Lets move on to tensors.
$T= T_{ij}^{k} δ_{k}^{ij}$
$δ_{k}^{ij}$ is the Kronecker delta.
I thought tensors were generalizations of scalar or vector in a complete sense i.e. it applies to both magnitude & direction. When I read this- https://en.wikipedia.org/wiki/Cauchy_stress_tensor , the Cauchy stress tensor (the typical example of a tensor) is an array of only magnitudes; no directions. So doesn't a tensor then have to contain components with direction as well? -I thought.
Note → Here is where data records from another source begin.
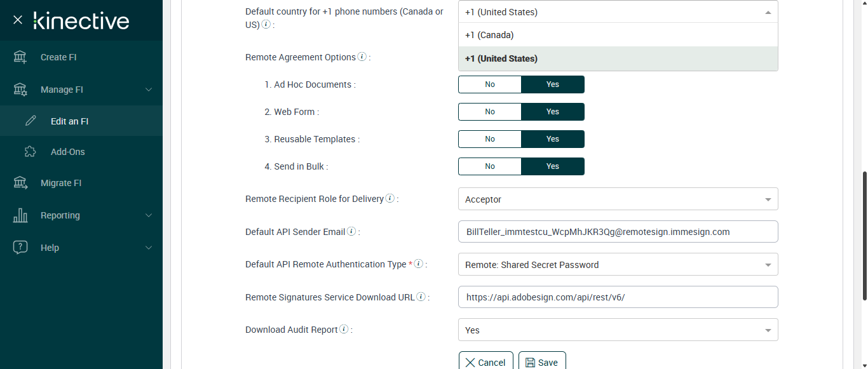Click the Cancel button
868x369 pixels.
[x=486, y=362]
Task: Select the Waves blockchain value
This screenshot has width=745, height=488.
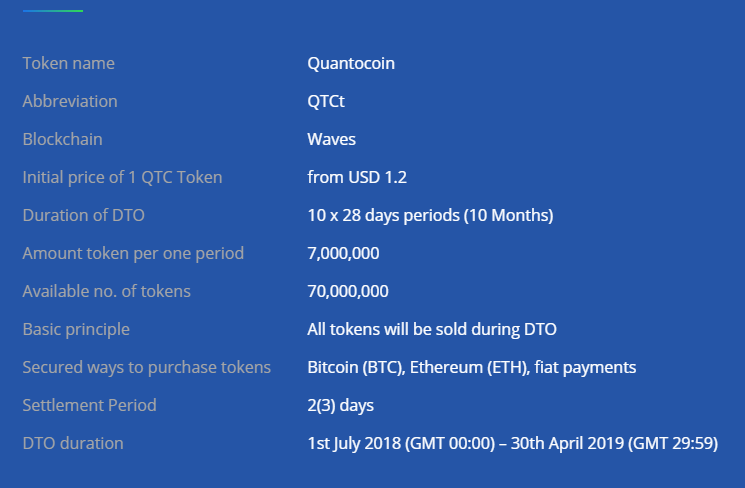Action: pos(331,139)
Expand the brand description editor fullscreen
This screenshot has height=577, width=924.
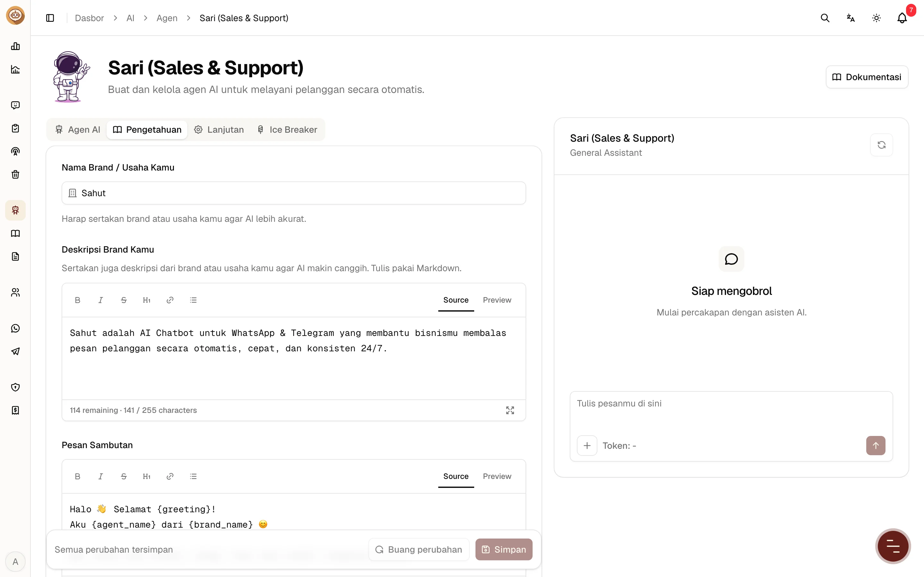(510, 410)
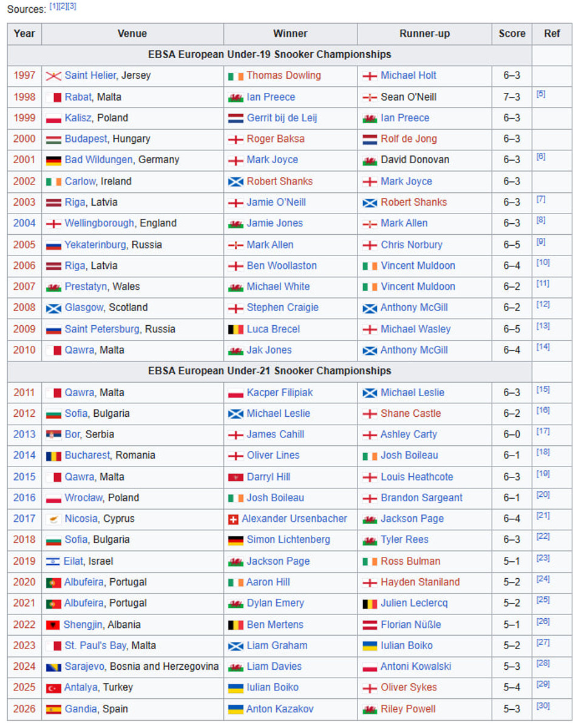Click the Swiss flag beside Alexander Ursenbacher

coord(232,519)
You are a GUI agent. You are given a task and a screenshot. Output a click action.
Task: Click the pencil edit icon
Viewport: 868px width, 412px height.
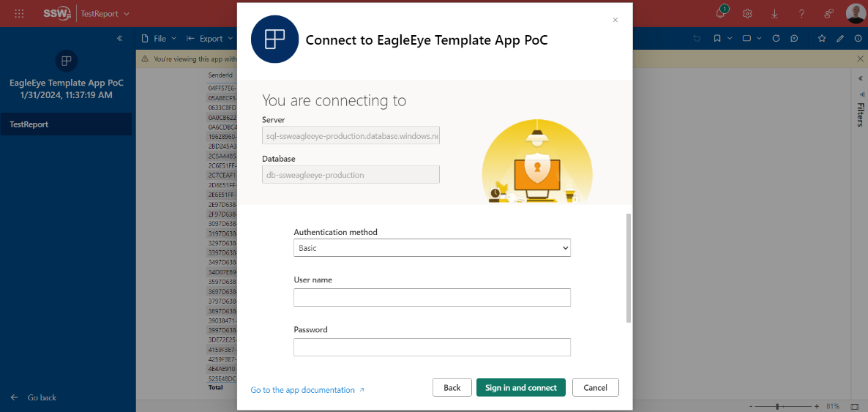(x=840, y=39)
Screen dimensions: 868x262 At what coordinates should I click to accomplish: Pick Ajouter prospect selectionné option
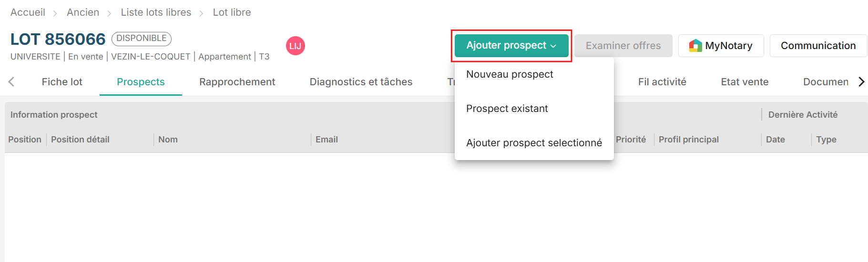click(533, 143)
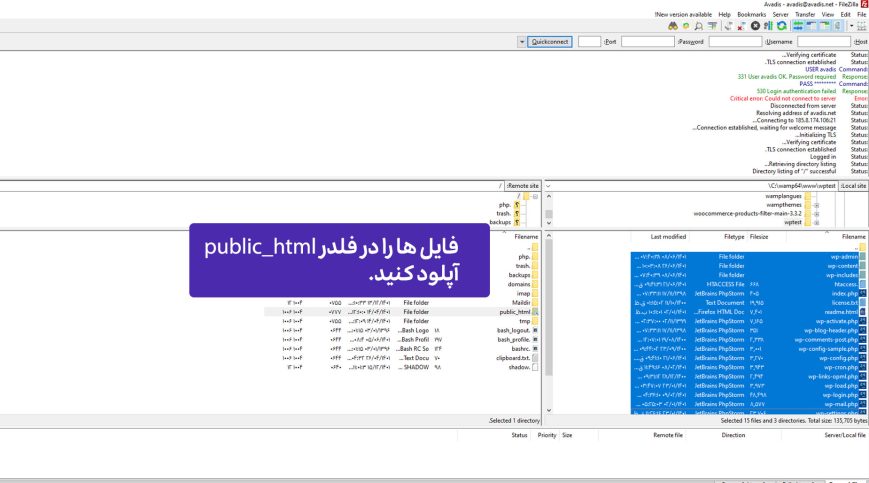This screenshot has width=869, height=483.
Task: Sort local files by Last modified column
Action: click(x=668, y=237)
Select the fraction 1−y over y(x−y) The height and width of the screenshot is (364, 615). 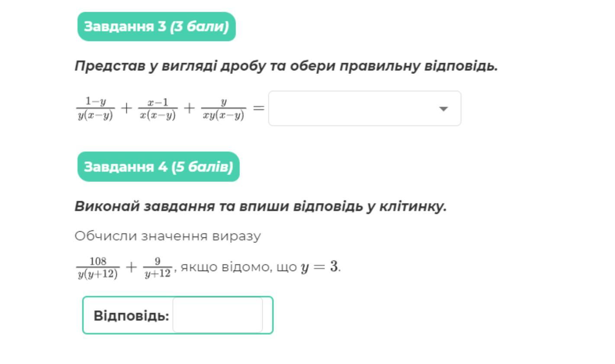tap(95, 109)
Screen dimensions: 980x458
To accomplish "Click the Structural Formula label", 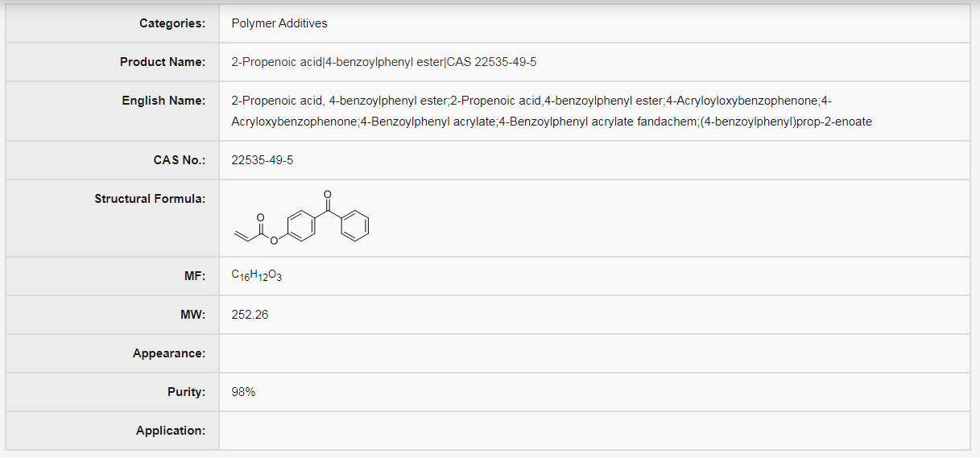I will point(150,199).
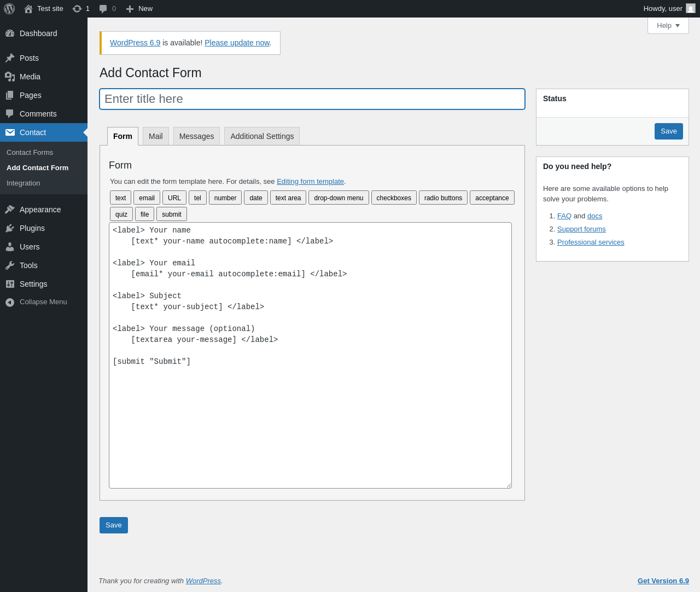The image size is (700, 592).
Task: Click the Plugins plug icon
Action: pos(10,228)
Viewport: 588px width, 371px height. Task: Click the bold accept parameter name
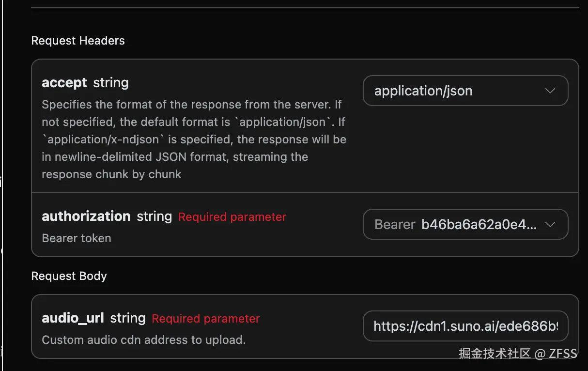click(64, 83)
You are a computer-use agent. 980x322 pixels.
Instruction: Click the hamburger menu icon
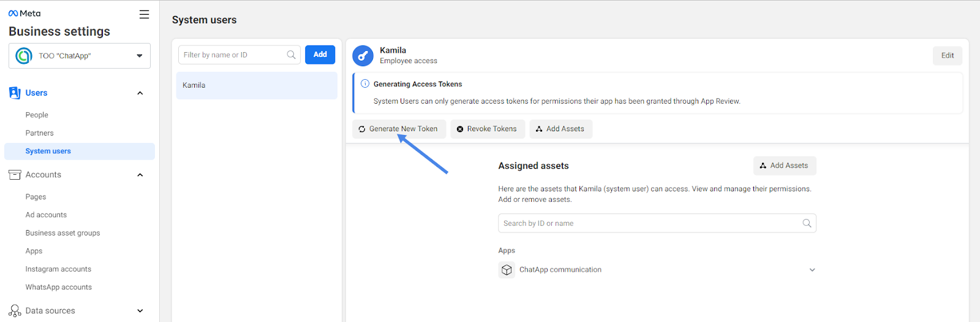(144, 14)
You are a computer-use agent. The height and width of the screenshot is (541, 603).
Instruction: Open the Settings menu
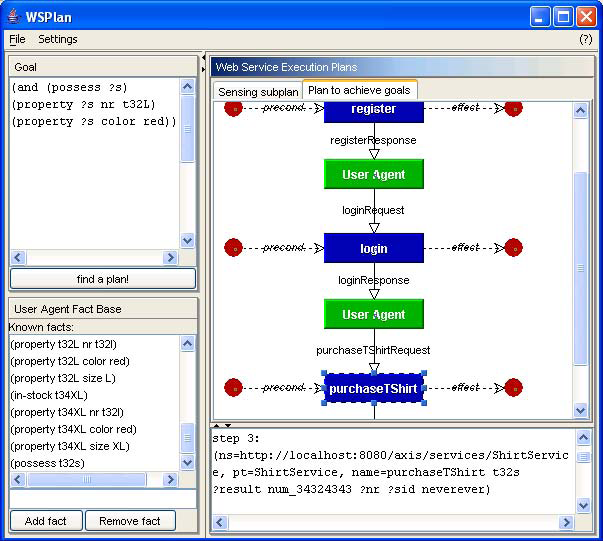(x=58, y=39)
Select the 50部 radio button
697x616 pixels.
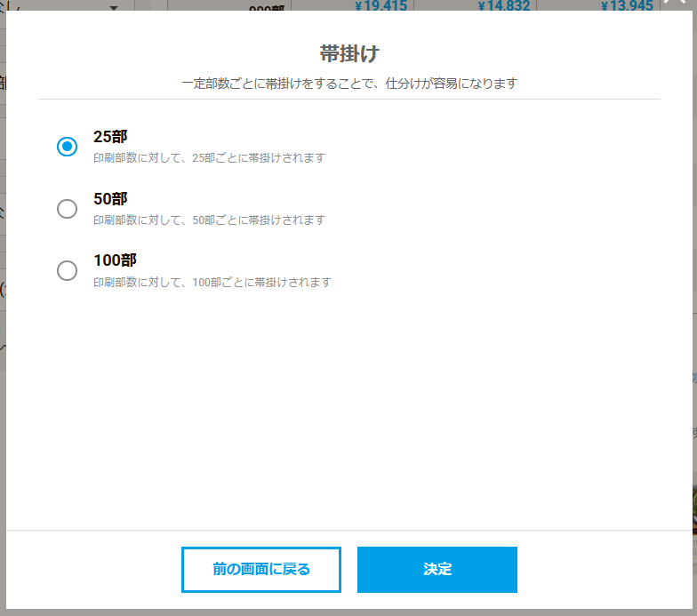click(x=67, y=209)
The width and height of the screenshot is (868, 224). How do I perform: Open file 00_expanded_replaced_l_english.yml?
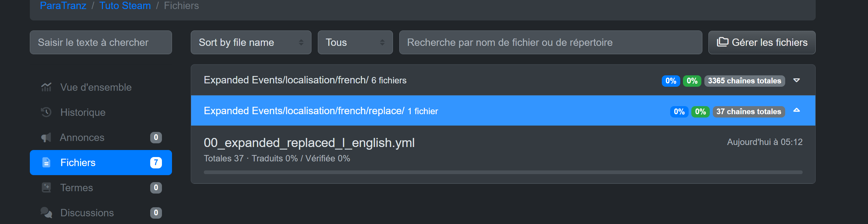pyautogui.click(x=309, y=143)
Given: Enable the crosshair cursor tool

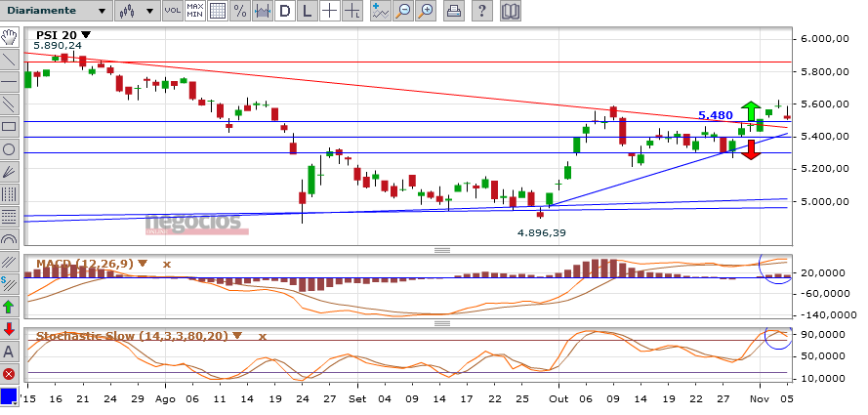Looking at the screenshot, I should pos(330,11).

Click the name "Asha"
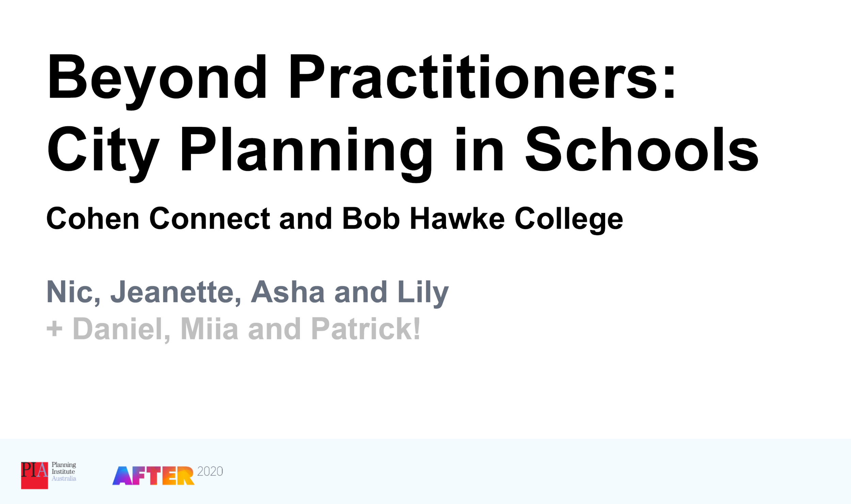pos(288,292)
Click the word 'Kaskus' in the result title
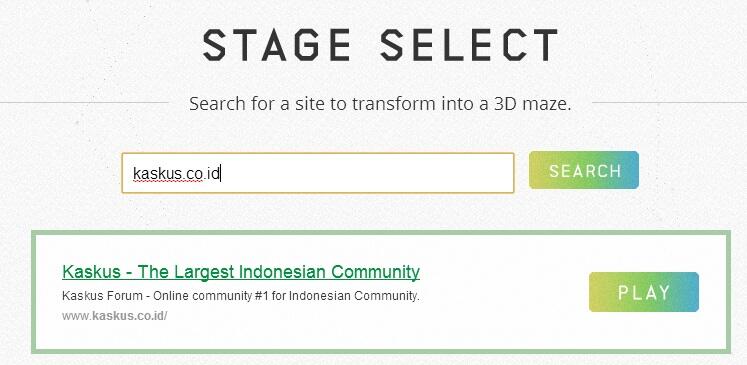Screen dimensions: 747x365 [91, 272]
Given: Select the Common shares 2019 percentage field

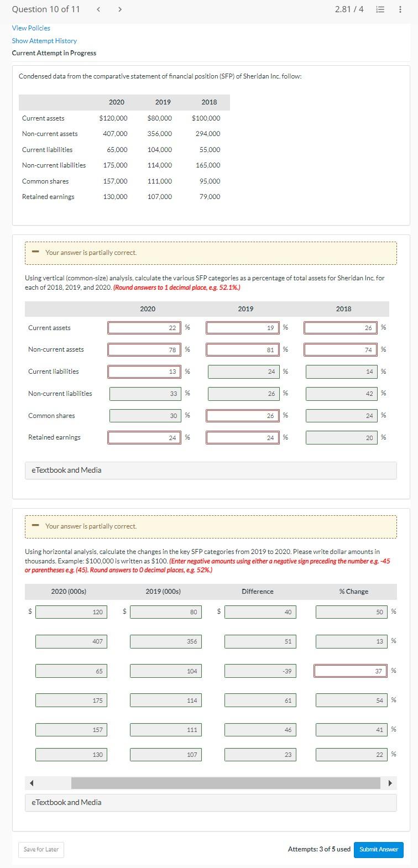Looking at the screenshot, I should coord(243,415).
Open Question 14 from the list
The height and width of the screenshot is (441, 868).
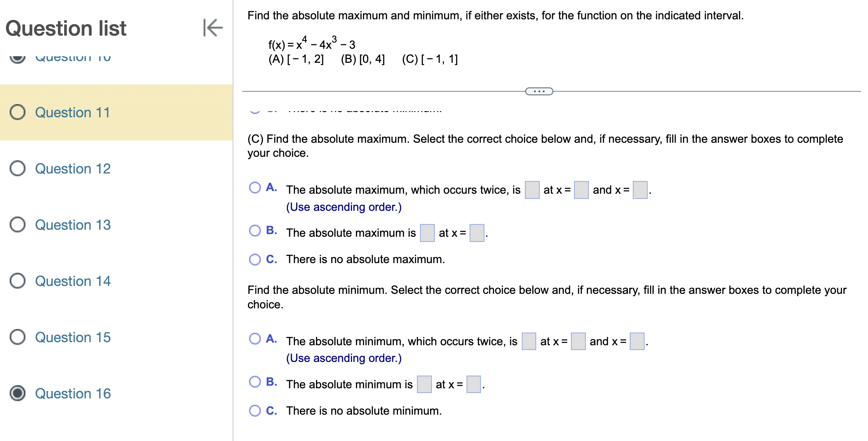coord(72,281)
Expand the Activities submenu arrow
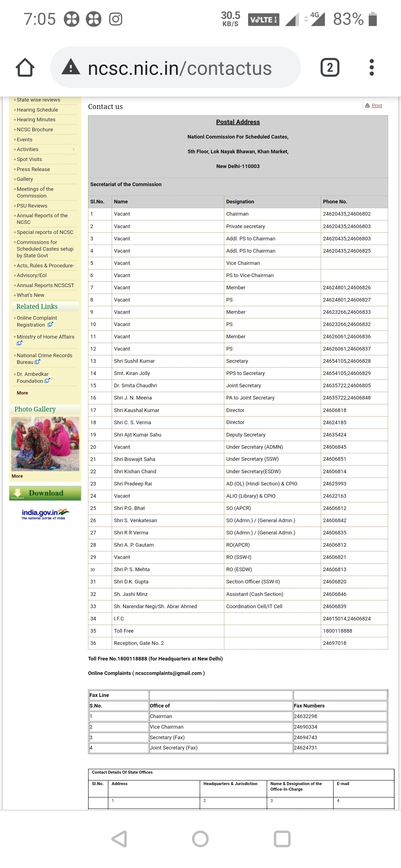 74,149
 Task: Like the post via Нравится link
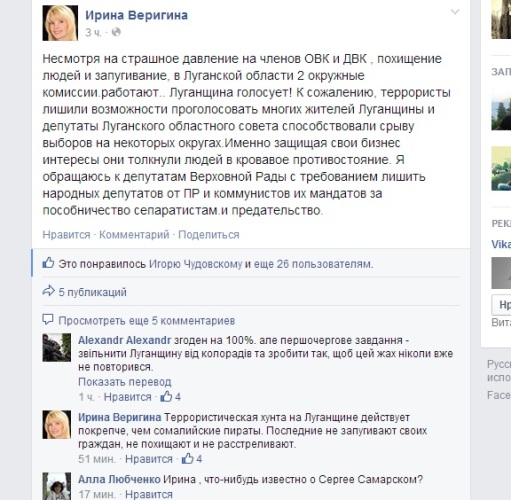[66, 235]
This link too suggests that tensors have components that doesn't have direction- What is the magnitude of a tensor?.
If tensors don't have direction for their components (so basically array of tensor components=tensor unlike for vectors ...& tensor is a generalization of array of vector components; not of vector), wouldn't we need a quantity that would be the generalization of vector per se? (Maybe one can say if vector has a magnitude & a direction, the next immediate higher generalization of vector has magnitude, 1-direction & 2-direction...where 2-direction is the next immediate higher generalization of 1- direction & 1-direction=conventional direction. One may call the new quantity as 2-vector & the conventional vector as 1-vector.And similarly one can do for 3-vector or even n-vector).